THE TASK: The data must be transcribed exactly, with no line missing.

[Stored data]
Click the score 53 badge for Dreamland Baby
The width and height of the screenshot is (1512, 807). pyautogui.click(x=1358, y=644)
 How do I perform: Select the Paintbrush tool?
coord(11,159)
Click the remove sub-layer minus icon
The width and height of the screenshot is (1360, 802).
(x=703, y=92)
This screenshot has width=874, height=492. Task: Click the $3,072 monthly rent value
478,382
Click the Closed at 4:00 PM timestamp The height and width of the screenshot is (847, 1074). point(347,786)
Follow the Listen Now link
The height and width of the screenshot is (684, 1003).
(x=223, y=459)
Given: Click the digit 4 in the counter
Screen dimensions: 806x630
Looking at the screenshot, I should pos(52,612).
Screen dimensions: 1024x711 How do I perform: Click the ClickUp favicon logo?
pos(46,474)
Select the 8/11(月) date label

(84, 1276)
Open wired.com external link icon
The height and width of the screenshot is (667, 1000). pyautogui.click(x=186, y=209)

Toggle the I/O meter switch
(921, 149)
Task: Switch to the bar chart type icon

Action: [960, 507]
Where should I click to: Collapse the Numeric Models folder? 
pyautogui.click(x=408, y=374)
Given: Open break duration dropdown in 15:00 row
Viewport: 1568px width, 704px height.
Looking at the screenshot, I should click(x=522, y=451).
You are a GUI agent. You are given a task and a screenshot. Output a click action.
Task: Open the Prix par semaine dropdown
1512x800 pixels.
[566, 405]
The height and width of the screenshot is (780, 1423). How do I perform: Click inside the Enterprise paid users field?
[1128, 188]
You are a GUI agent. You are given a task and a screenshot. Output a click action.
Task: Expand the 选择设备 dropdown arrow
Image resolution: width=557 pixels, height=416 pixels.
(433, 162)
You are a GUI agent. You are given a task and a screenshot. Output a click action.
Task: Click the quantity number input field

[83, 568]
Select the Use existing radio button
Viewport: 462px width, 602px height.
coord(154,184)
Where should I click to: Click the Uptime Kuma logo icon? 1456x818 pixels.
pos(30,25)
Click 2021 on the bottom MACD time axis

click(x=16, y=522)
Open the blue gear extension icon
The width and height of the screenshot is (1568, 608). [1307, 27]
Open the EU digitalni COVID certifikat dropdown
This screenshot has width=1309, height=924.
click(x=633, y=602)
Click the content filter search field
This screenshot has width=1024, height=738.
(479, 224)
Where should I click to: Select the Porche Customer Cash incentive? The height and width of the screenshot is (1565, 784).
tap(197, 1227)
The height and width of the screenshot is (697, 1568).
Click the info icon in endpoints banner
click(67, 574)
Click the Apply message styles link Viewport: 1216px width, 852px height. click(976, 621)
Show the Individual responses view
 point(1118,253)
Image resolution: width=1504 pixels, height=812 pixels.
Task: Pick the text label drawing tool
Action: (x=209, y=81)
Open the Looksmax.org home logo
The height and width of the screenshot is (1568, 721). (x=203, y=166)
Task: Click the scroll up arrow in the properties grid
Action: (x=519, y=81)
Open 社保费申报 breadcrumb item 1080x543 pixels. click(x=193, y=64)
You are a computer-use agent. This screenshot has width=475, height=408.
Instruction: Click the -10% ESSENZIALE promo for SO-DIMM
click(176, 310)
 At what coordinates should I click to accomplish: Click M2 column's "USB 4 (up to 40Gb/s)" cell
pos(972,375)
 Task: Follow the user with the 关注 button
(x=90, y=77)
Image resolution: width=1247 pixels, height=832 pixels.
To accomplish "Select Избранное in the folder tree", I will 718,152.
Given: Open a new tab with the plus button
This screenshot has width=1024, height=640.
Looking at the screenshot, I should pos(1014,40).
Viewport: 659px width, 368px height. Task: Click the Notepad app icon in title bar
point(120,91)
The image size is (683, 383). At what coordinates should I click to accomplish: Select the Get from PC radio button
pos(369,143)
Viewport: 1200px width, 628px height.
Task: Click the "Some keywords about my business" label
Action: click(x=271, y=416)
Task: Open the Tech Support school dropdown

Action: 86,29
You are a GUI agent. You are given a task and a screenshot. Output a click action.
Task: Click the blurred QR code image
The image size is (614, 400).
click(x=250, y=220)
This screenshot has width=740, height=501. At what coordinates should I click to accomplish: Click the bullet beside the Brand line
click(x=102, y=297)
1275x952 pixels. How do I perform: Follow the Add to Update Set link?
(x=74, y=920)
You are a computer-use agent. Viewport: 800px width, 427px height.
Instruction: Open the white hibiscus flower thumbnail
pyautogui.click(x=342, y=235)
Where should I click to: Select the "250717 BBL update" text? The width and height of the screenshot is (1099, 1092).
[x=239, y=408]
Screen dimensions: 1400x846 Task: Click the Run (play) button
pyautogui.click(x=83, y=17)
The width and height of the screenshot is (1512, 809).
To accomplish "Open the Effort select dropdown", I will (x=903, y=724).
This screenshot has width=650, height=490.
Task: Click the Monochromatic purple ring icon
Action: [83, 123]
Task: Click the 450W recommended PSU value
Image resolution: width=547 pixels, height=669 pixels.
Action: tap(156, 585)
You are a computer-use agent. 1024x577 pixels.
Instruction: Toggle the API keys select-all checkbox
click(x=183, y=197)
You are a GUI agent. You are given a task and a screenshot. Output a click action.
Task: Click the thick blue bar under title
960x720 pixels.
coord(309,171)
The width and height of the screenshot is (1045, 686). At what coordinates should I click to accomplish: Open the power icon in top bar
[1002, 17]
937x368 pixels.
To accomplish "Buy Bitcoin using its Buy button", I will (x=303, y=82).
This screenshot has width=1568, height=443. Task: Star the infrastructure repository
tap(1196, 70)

PROBLEM SOLUTION:
Click the score 53 badge for Dreamland Baby
The width and height of the screenshot is (1512, 807). pyautogui.click(x=1358, y=644)
 How do I perform: Select the Paintbrush tool?
coord(11,159)
Click the remove sub-layer minus icon
The width and height of the screenshot is (1360, 802).
(x=703, y=92)
This screenshot has width=874, height=492. Task: Click the $3,072 monthly rent value
478,382
Click the Closed at 4:00 PM timestamp The height and width of the screenshot is (847, 1074). point(347,786)
Follow the Listen Now link
The height and width of the screenshot is (684, 1003).
(x=223, y=459)
Given: Click the digit 4 in the counter
Screen dimensions: 806x630
Looking at the screenshot, I should pos(52,612).
Screen dimensions: 1024x711 How do I perform: Click the ClickUp favicon logo?
pos(46,474)
Select the 8/11(月) date label

(84, 1276)
Open wired.com external link icon
The height and width of the screenshot is (667, 1000). pyautogui.click(x=186, y=209)

Toggle the I/O meter switch
(921, 149)
Task: Switch to the bar chart type icon

Action: [960, 507]
Where should I click to: Collapse the Numeric Models folder? 
pyautogui.click(x=408, y=374)
Given: Open break duration dropdown in 15:00 row
Viewport: 1568px width, 704px height.
Looking at the screenshot, I should click(x=522, y=451).
You are a GUI agent. You are given a task and a screenshot. Output a click action.
Task: Open the Prix par semaine dropdown
1512x800 pixels.
[566, 405]
The height and width of the screenshot is (780, 1423). How do I perform: Click inside the Enterprise paid users field?
[1128, 188]
You are a GUI agent. You are given a task and a screenshot. Output a click action.
Task: Expand the 选择设备 dropdown arrow
Image resolution: width=557 pixels, height=416 pixels.
(433, 162)
You are a GUI agent. You are given a task and a screenshot. Output a click action.
Task: Click the quantity number input field

[83, 568]
Select the Use existing radio button
Viewport: 462px width, 602px height.
coord(154,184)
Where should I click to: Click the Uptime Kuma logo icon? 1456x818 pixels.
pos(30,25)
Click 2021 on the bottom MACD time axis

click(x=16, y=522)
Open the blue gear extension icon
The width and height of the screenshot is (1568, 608). [1307, 27]
Open the EU digitalni COVID certifikat dropdown
This screenshot has width=1309, height=924.
click(x=633, y=602)
Click the content filter search field
This screenshot has width=1024, height=738.
(479, 224)
Where should I click to: Select the Porche Customer Cash incentive? The height and width of the screenshot is (1565, 784).
tap(197, 1227)
The height and width of the screenshot is (697, 1568).
Click the info icon in endpoints banner
click(67, 574)
Click the Apply message styles link Viewport: 1216px width, 852px height. click(976, 621)
Show the Individual responses view
 point(1118,253)
Image resolution: width=1504 pixels, height=812 pixels.
Task: Pick the text label drawing tool
Action: (x=209, y=81)
Open the Looksmax.org home logo
The height and width of the screenshot is (1568, 721). (x=203, y=166)
Task: Click the scroll up arrow in the properties grid
Action: (x=519, y=81)
Open 社保费申报 breadcrumb item 1080x543 pixels. click(x=193, y=64)
You are a computer-use agent. This screenshot has width=475, height=408.
Instruction: Click the -10% ESSENZIALE promo for SO-DIMM
click(176, 310)
 At what coordinates should I click to accomplish: Click M2 column's "USB 4 (up to 40Gb/s)" cell
pos(972,375)
 Task: Follow the user with the 关注 button
(x=90, y=77)
Image resolution: width=1247 pixels, height=832 pixels.
To accomplish "Select Избранное in the folder tree", I will 718,152.
Given: Open a new tab with the plus button
This screenshot has width=1024, height=640.
Looking at the screenshot, I should pos(1014,40).
Viewport: 659px width, 368px height. Task: Click the Notepad app icon in title bar
point(120,91)
The image size is (683, 383). At what coordinates should I click to accomplish: Select the Get from PC radio button
pos(369,143)
Viewport: 1200px width, 628px height.
Task: Click the "Some keywords about my business" label
Action: click(x=271, y=416)
Task: Open the Tech Support school dropdown

Action: 86,29
You are a GUI agent. You are given a task and a screenshot. Output a click action.
Task: Click the blurred QR code image
The image size is (614, 400).
click(x=250, y=220)
This screenshot has width=740, height=501. At what coordinates should I click to accomplish: Click the bullet beside the Brand line
click(x=102, y=297)
1275x952 pixels. How do I perform: Follow the Add to Update Set link?
(x=74, y=920)
You are a computer-use agent. Viewport: 800px width, 427px height.
Instruction: Open the white hibiscus flower thumbnail
pyautogui.click(x=342, y=235)
Where should I click to: Select the "250717 BBL update" text? The width and height of the screenshot is (1099, 1092).
[x=239, y=408]
Screen dimensions: 1400x846 Task: Click the Run (play) button
pyautogui.click(x=83, y=17)
The width and height of the screenshot is (1512, 809).
To accomplish "Open the Effort select dropdown", I will (x=903, y=724).
This screenshot has width=650, height=490.
Task: Click the Monochromatic purple ring icon
Action: [83, 123]
Task: Click the 450W recommended PSU value
Image resolution: width=547 pixels, height=669 pixels.
Action: tap(156, 585)
You are a computer-use agent. 1024x577 pixels.
Instruction: Toggle the API keys select-all checkbox
click(x=183, y=197)
You are a GUI agent. You are given a task and a screenshot. Output a click action.
Task: Click the thick blue bar under title
960x720 pixels.
coord(309,171)
The width and height of the screenshot is (1045, 686). At what coordinates should I click to accomplish: Open the power icon in top bar
[1002, 17]
937x368 pixels.
To accomplish "Buy Bitcoin using its Buy button", I will (x=303, y=82).
This screenshot has width=1568, height=443. Task: Star the infrastructure repository
tap(1196, 70)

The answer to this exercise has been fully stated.